- Film poster
- Directed by: Juan Piquer Simón
- Screenplay by: Juan Piquer Simón
- Produced by: Juan Piquer Simón José Gutiérrez Maesso
- Starring: Frank Finlay; Brad Fisher; Melanie Shatner;
- Cinematography: Julio Bragado
- Edited by: Paul Aviles
- Music by: Tim Souster
- Production company: Filmagic
- Release date: 1990;
- Running time: 92 minutes
- Country: Spain
- Language: English

= Cthulhu Mansion =

1990 horror film by Juan Piquer Simón

Cthulhu Mansion (also known as Black Magic Mansion and La Manson de los Cthulhu) is a 1990 Spanish horror film directed by Juan Piquer Simón.

==Plot==
Hawk and the rest of his gang go on the run after murdering a drug dealer, at a carnival funhouse, to steal his cocaine. They kidnap a stage magician named Chandu and hide out in his mansion, using the time to tend to injuries and hide from the police and the drug dealer's partner.

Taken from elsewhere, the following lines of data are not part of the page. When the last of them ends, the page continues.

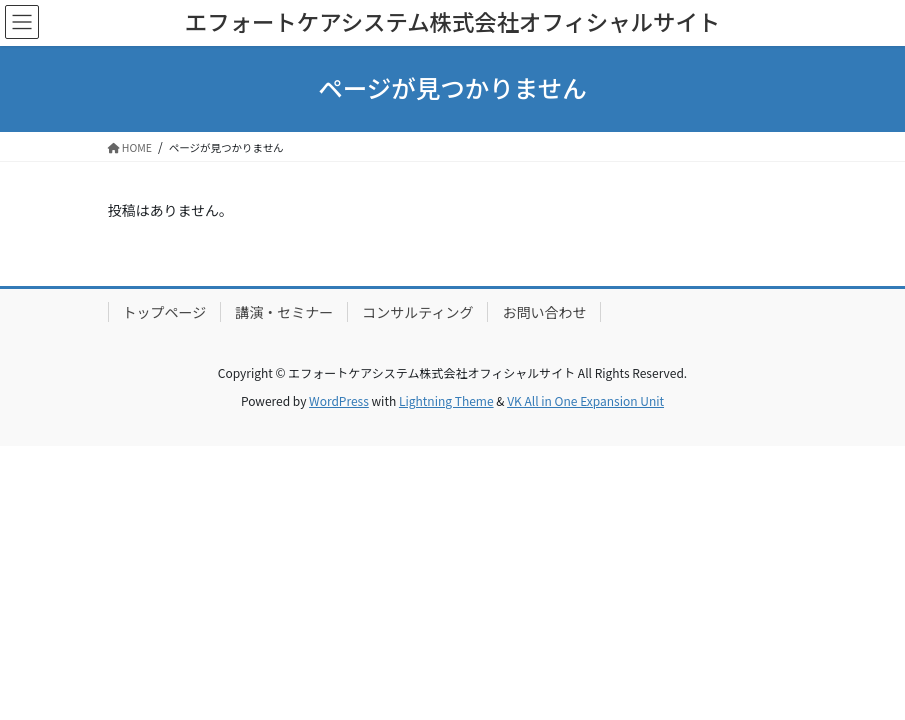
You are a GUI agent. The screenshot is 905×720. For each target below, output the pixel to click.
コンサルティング (417, 312)
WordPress (339, 400)
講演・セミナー (284, 312)
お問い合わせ (544, 312)
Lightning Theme (446, 400)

Hawk breaks into the magician's safe and is disappointed to find a book on Cthulhu instead of cash. Chandu calls upon the powers of the book and unleashes dark spirits upon everyone in the mansion.

==Cast==
- Frank Finlay - Chandu
- Marcia Layton - Lisa / Lenore
- Luis Fernando Alvés - Chris
- Brad Fisher - Hawk
- Melanie Shatner - Eva
- Kaethe Cherney - Candy
- Paul Birchard - Billy
- Frank Braña - Felix

==Reception==
The film received negative reviews for its poor writing, acting and special effects. The acting was described as "dreary readings that are painful to watch".

==Releases==
Available on DVD, Cthulhu Mansion was also released as a blu-ray with a reversible sleeve and documentary on Simón by Vinegar Syndrome in 2021.